In the listing below, start your output at the line with "You are a computer-use" and end it after the line with "Instruction: Open File", copying every line exactly.

→ DATA TO USE
· · · ·
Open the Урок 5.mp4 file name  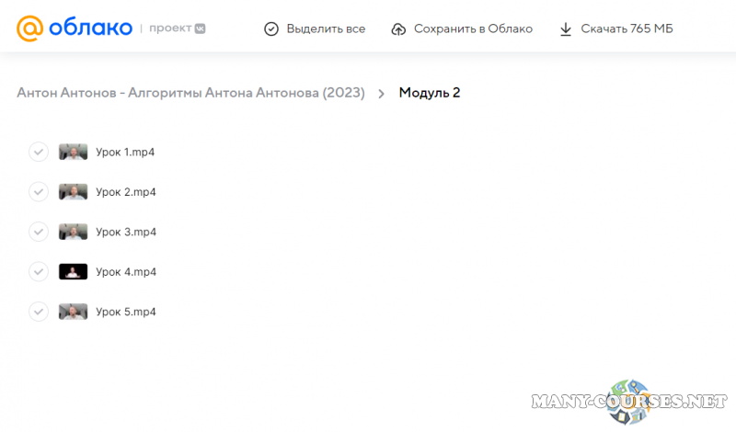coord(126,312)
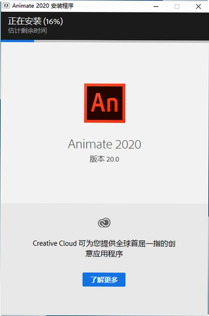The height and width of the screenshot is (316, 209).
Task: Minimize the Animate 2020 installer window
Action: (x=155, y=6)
· · · ·
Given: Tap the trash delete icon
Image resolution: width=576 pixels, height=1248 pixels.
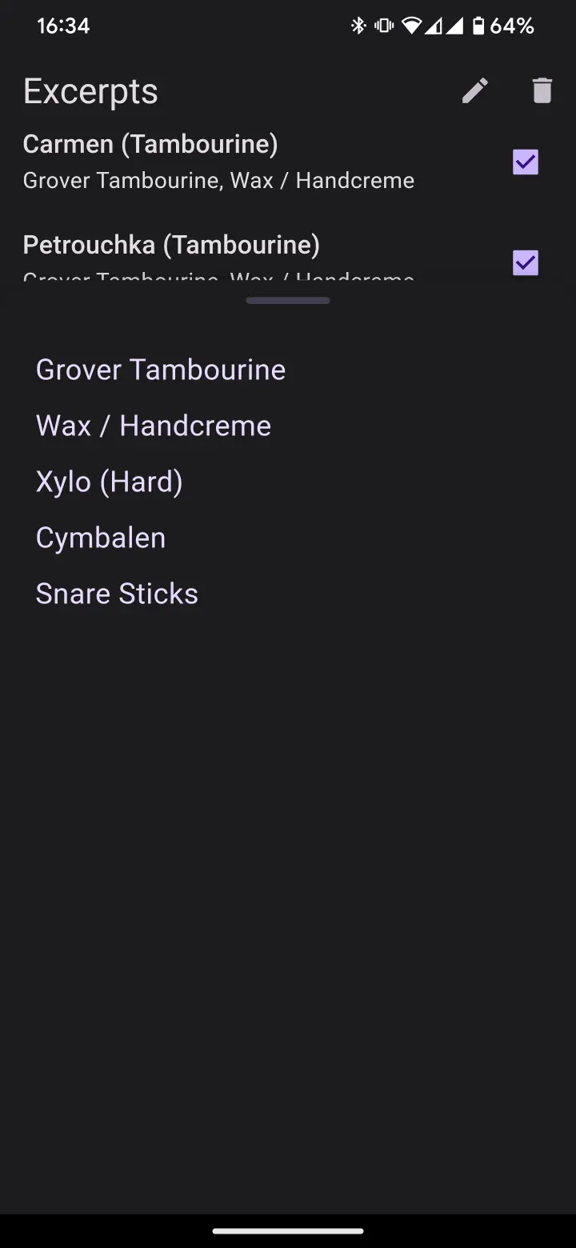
· · · ·
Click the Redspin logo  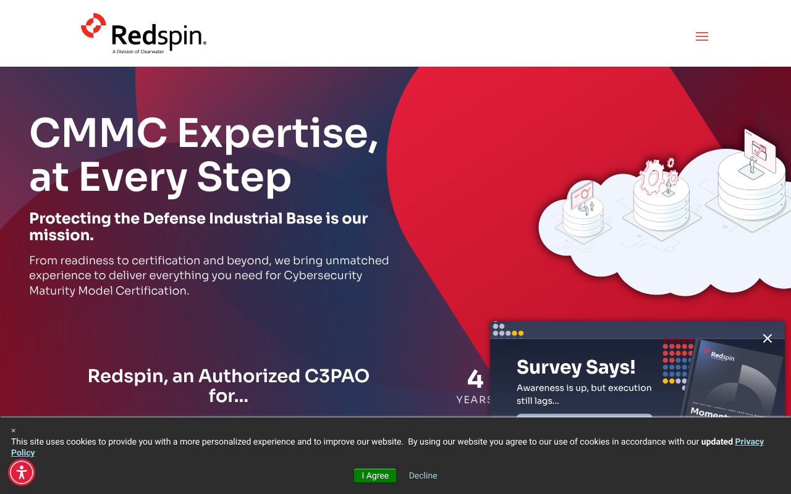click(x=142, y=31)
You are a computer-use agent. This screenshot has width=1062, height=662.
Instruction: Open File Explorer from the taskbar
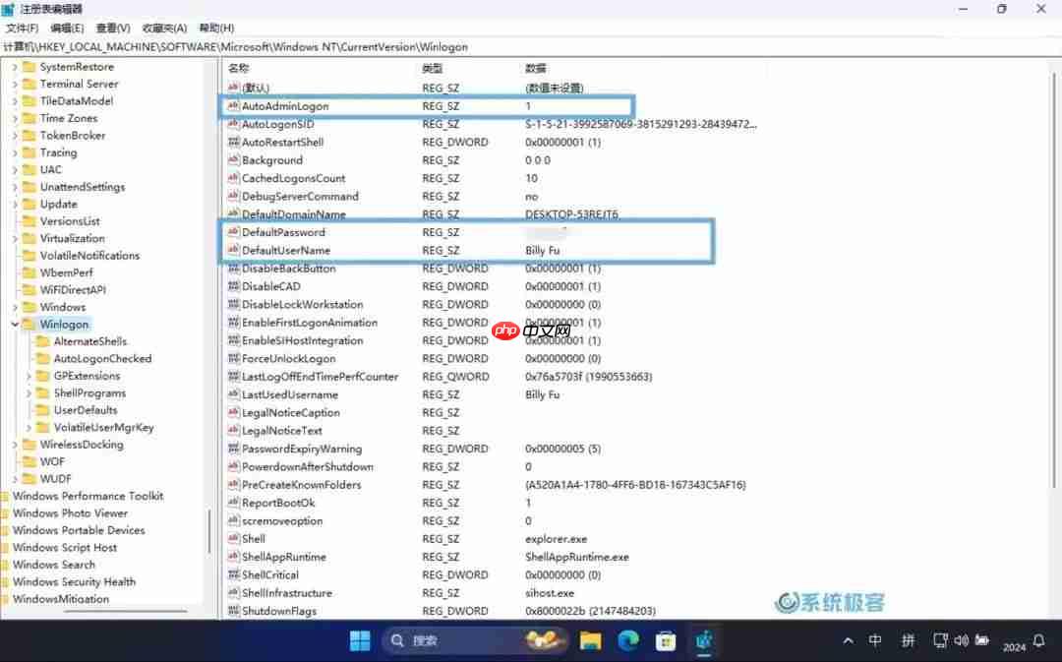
· · · ·
→ SOLVED EXERCISE
You are a computer-use agent. This screenshot has width=1062, height=662.
Instruction: Open File Explorer from the taskbar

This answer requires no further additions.